Five soldiers from Cross, the Regional Operational Center for Surveillance and Rescue Gris Nez (Pas-de-Calais), were indicted Thursday, May 25 for failure to assist a person in danger and left free without judicial control, learned franceinfo from judicial sources. These are indictments in the investigation into the sinking of a boat in the English Channel on November 24, 2021 and the death of 27 migrants who were trying to reach the British coast from France.

>>> Shipwreck of November 24 in the English Channel: French relief had been alerted

In all, 9 people had been placed in police custody, 4 of them emerged free, without prosecution at this stage. Three investigating judges from Junalco (the National Jurisdiction for the Fight against Organized Crime) of the Paris Court of Justice are in charge of the investigation.

On the night of November 23 to 24, 2021, the migrants on this boat in difficulty called or tried to call French rescue services 18 times.

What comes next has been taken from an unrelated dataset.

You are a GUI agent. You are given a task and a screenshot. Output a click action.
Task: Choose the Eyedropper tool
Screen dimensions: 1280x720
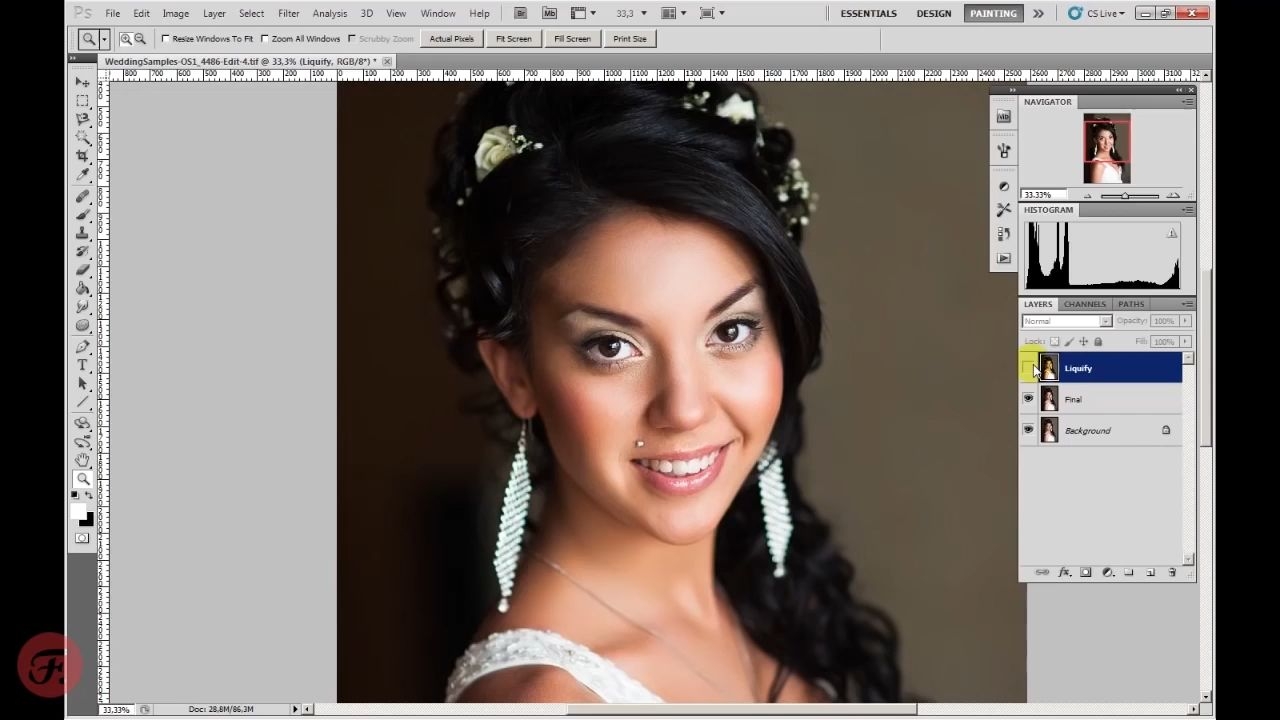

They dialed either 196, the number of Cross (Regional Operational Center for Surveillance and Rescue), which depends on the maritime prefecture, or 112, the number of Samu which then transfers calls to Cross. Six times the migrants in distress sent their geolocation to the Cross, according to the report of the first call.

In July 2022, 10 people suspected of being involved in an illegal immigration network linked to this case have already been indicted. According to a source close to the investigation, these individuals are suspected of being the smugglers, drivers and lodgers, in particular of an Afghan illegal immigration network, linked in the chartering of the makeshift boat, which sank in the Channel.